The American revelation

It is said at Total that the CEO triggered a real awareness, after a stay in the United States, to which he had invited the Comex to a conference on Greentechs and a visit to the Consumer Electronics Show (CES) in Las Vegas. He would then have become convinced that the oil era would inexorably decline and that reducing the carbon intensity of the group's energy mix was becoming a top priority. It has since launched many studies to reinforce this orientation.

However, while environmentalists and climate change experts consider gas production to be as harmful to the climate as oil production, Patrick Pouyanné has made gas one of the company's main development axes, believing that it is a "lower carbon energy" than the petroleum. It is true that the profitability of gas is expressed in double digits when that of wind and solar is still very low (less than 4%).

Gas, this fossil energy of the future

Total is also counting on strong Asian demand: China is phasing out its coal-fired power plants and replacing them with gas-fired equipment. In India, where the government has made a major shift to reduce its coal-related CO2 emissions, the group has also strengthened itself by entering into an agreement in October 2019 with the country's local distributor, Adani, on the supply of LNG.

Gas also has the advantage of being easily extractable, where untapped oil resources are now found in hard-to-reach areas such as deep seas. These deposits, Patrick Pouyanné has said for several years that he does not want to touch them because of the costs to bear. The CEO prefers to focus on low breakeven assets. This ceiling, below which the tanker loses money, is estimated at Total at $25 per barrel.

No more oil by 2030

This strategy reached a new milestone in front of investors at the end of September. Patrick Pouyanné has announced: the major's oil production will stagnate or even decline by 2030, while he still explained the opposite at the beginning of the year. In its 2019 results, production continued to increase: Total released 3.014 million barrels of oil equivalent (boe) per day, compared to 2.566 million in 2017, an increase of 17.5%.

However, these figures have been upset by the Covid-19 crisis and the fall in prices - the barrel of brent fell below $ 20 in April, even if the price has now risen above $ 50. For the group's exploration and production division, net income fell by 76% in the first nine months of 2020, compared to the same period in the previous year, while it recorded only a 4% decline in its "Gas, Renewables & Power".

Greening the mix

In fact, Total's ambitions for electricity production, generated by gas-fired power plants and increasingly via solar and wind, have also accelerated. Until recently, however, the company had very little presence, with 5% of its sales dedicated to this energy in 2019. With a production target of 40% renewable energy by 2050, Total has multiplied acquisitions at gold prices to penetrate a market that has become considerably concentrated in a few years.

In 2016, it took control of the battery manufacturer Saft as well as the Belgian electricity and gas producer Lampiris.
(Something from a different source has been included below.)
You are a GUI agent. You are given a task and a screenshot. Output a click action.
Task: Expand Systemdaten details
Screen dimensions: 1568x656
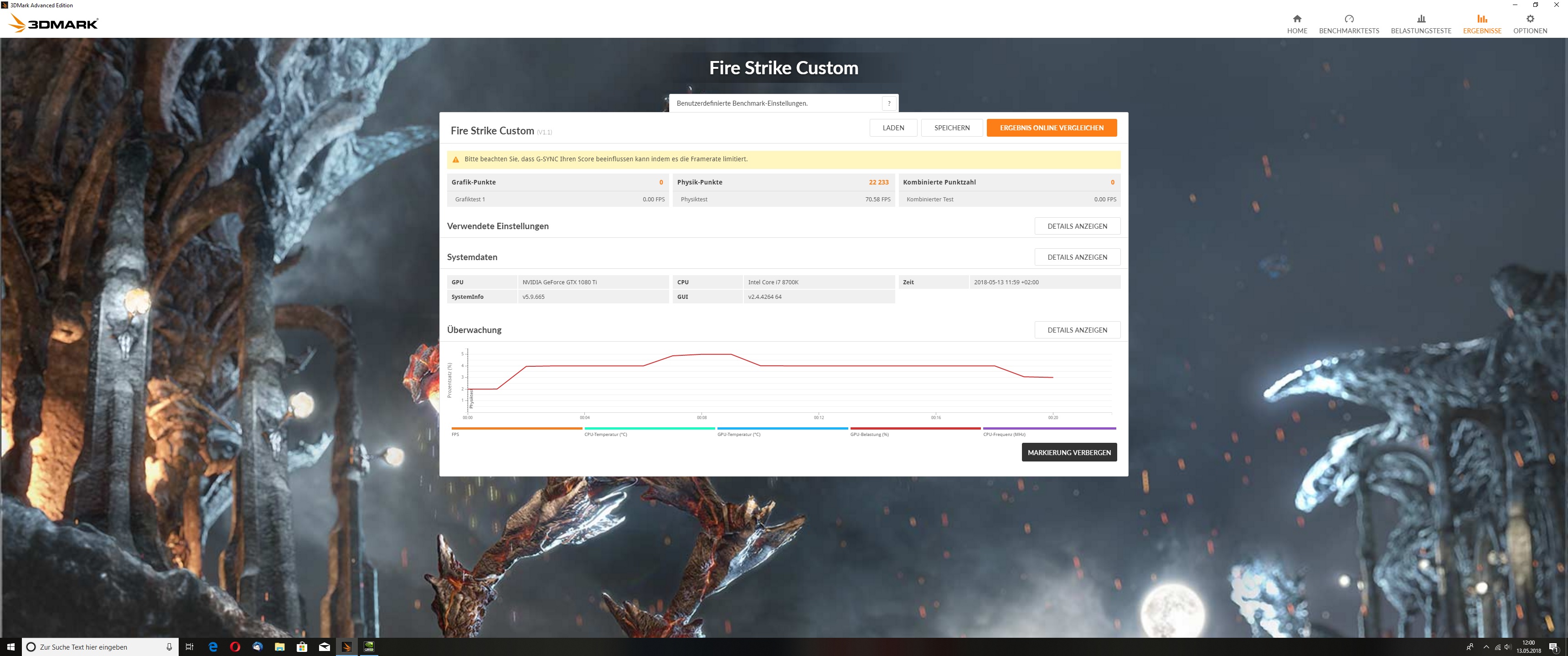[x=1077, y=257]
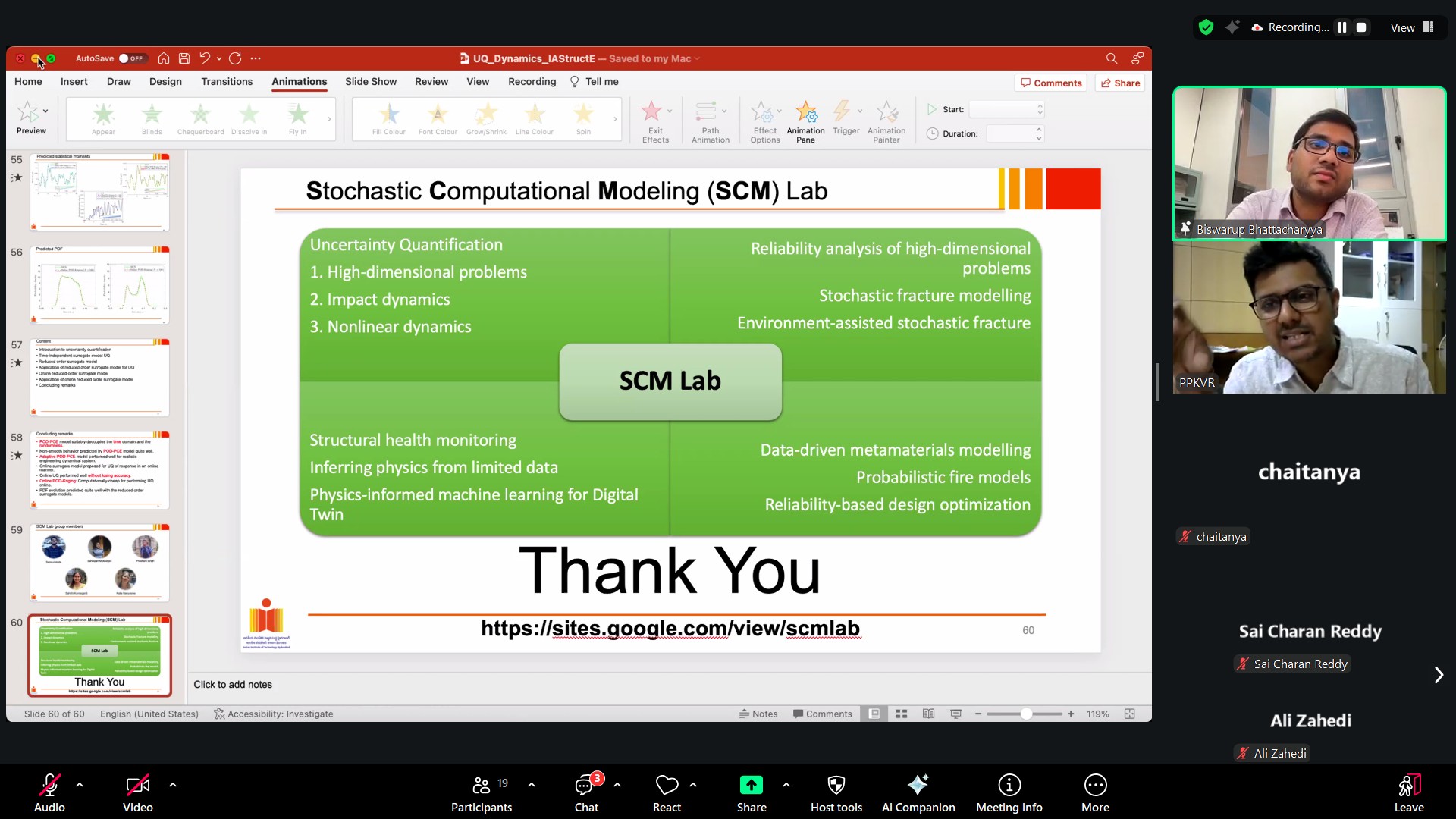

In 2018, it was the turn of the third French electrician, Direct Energie, and in 2020 the renewable energy specialists Global Wind Power France.
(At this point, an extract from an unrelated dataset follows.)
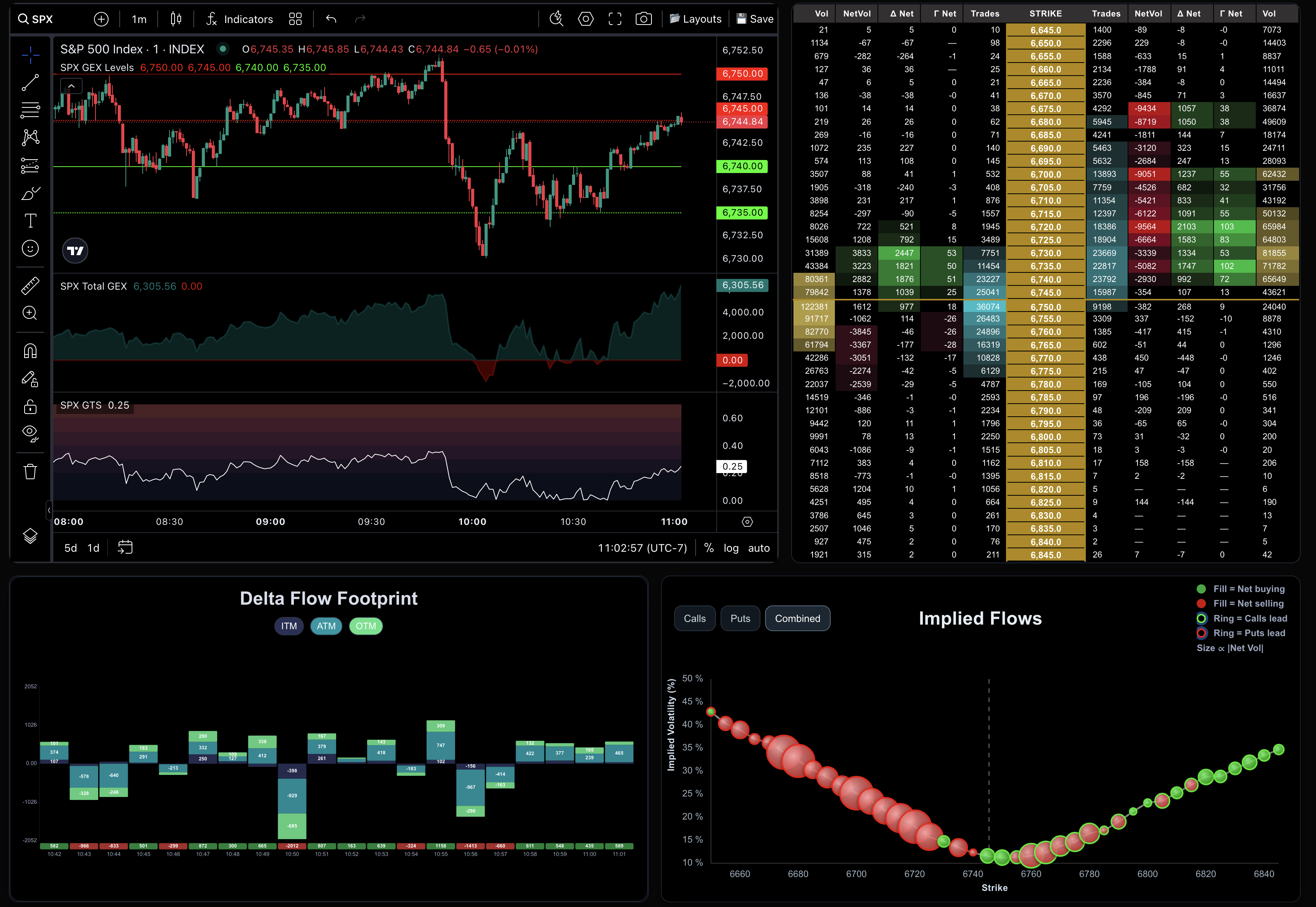The width and height of the screenshot is (1316, 907).
Task: Open the Layouts menu
Action: tap(696, 19)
Another challenge of the "Gas, Renewables & Power" division, of which Stéphane Michel will become the pilot, will be to give its activities a greener color. To do this, Total is counting in particular on the development of CO2 capture and storage projects, the results of which are still in their infancy.

Store and compensate

On the most emblematic, Northern Lights (in Norway), the group, operating alongside Shell and Equinor, announced in May 2020 a project to transport and store up to 1.5 million tons of CO2 per year in the underwater rocks of the North Sea. The operation aims to decarbonize on an industrial scale, the only possible one for these technologies.

For the rest, Total intends to compensate with investment in natural carbon sinks - including forests and ecosystems - or by buying back carbon credits. The group, which is committed to achieving carbon neutrality by 2050 both on its production and the use made of it by its customers (in Europe), has entrusted these projects to the Carbon Neutrality Businesses department (LLA of 02/12/20).